After switching to NBI-ME, a diagnosis of mucosal abnormalities was made in 19 patients. Among these, 7, which were the same as those found at SE, had a complete absent duodenal villous pattern, while 12 displayed an abnormal duodenal villous pattern. Two cases showing abnormal villous patterns at NBI-ME were subsequently classified as negative for CD at histology (Table 1). NBI-ME identified patchy areas of partial villous atrophy in 12 patients with a sensitivity, specificity, PPV, and NPV of 100%, 93%, 89%, and 100%, respectively. The corresponding values for SE were 41%, 100%, 100%, and 73%, respectively (Table 2). The area under the ROC curve for NBI-ME was 0.978 (P = 0.0005), indicating an excellent agreement with the histological results. The area under the ROC was 0.706 for SE (P = 0.023) (Figure 2). The overall agreement between NBI-ME and histology was significantly higher when compared with SE and histology (kappa score: 0.90 versus 0.46; P = 0.001) in determining CD (Table 3). Among 27 subjects without CD, the diagnoses were functional dyspepsia, irritable bowel syndrome, or overlap syndromes.

Figure 2
Receiver operating characteristic curves of NBI-ME and SE for diagnosing CD.
Table 1
Histological diagnosis and corresponding endoscopic findings.
Table 2
Diagnostic accuracy of SE and NBI with ME.
Table 3
Overall agreement (k-Cohen coefficient) between endoscopic findings and histology reports.
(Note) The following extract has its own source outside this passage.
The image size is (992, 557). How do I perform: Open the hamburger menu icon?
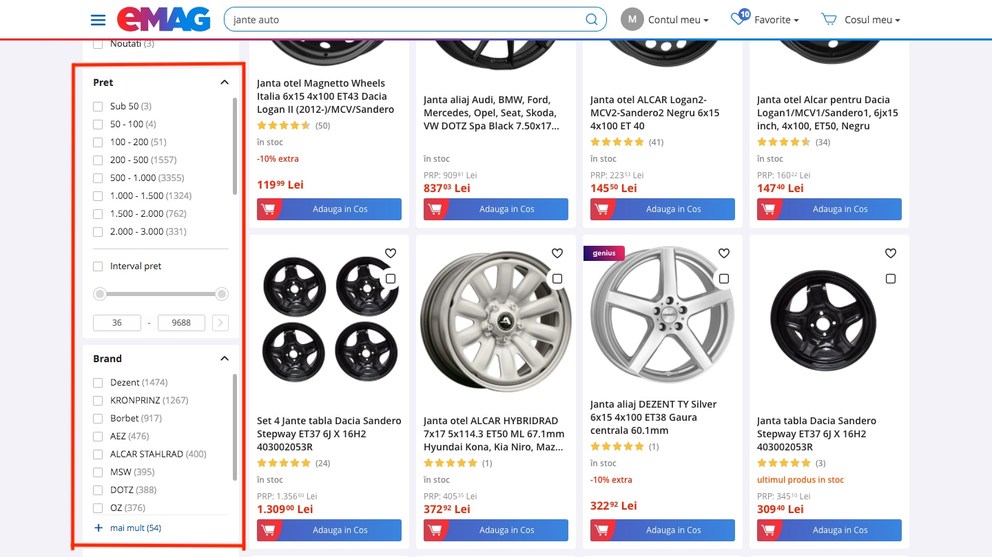point(98,20)
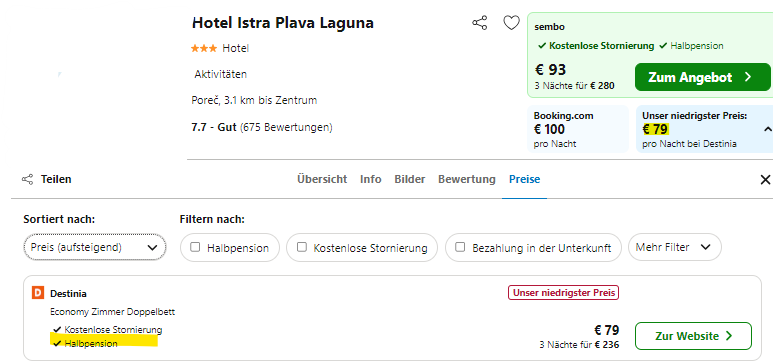This screenshot has height=361, width=773.
Task: Click the green Zum Angebot button
Action: [703, 77]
The mean additional time for single NBI-ME procedure was 4 minutes and 30 seconds (±1 minute).

3.2. Discussion

The first report on the use of ME with chromoendoscopy to highlight duodenal villous pattern was published by Siegel et al. [18] demonstrating an increased detection rate of focal villous atrophy as well as partial villous atrophy compared with SE in patients with malabsorption. However, some limitations of this technique related to difficulty in achieving a complete and an even coating of the mucosal surface with the dye [12], increased cost and procedure time, and the lack of visualization of the vascular pattern have prevented the widespread use of vital dye staining chromoendoscopy techniques. Recently a new technology called “Fuji Intelligent Color Enhancement,” a virtual chromoendoscopy, was introduced to enhance the contrast of the mucosal surface without the use of dyes, through the ability to select better spectral images decomposed from ordinary endoscopic images [19]. Cammarota et al. [12] published an original open, prospective, single-centre trial on the potential of a similar system, the optimal band imaging (OBI), for predicting the duodenal villous morphologic characteristics in patients with suspected CD. The authors concluded that the OBI system, in association with ME, allows clear visualization of the duodenal pattern, with a potential role in optimizing the diagnostic accuracy of endoscopy in CD.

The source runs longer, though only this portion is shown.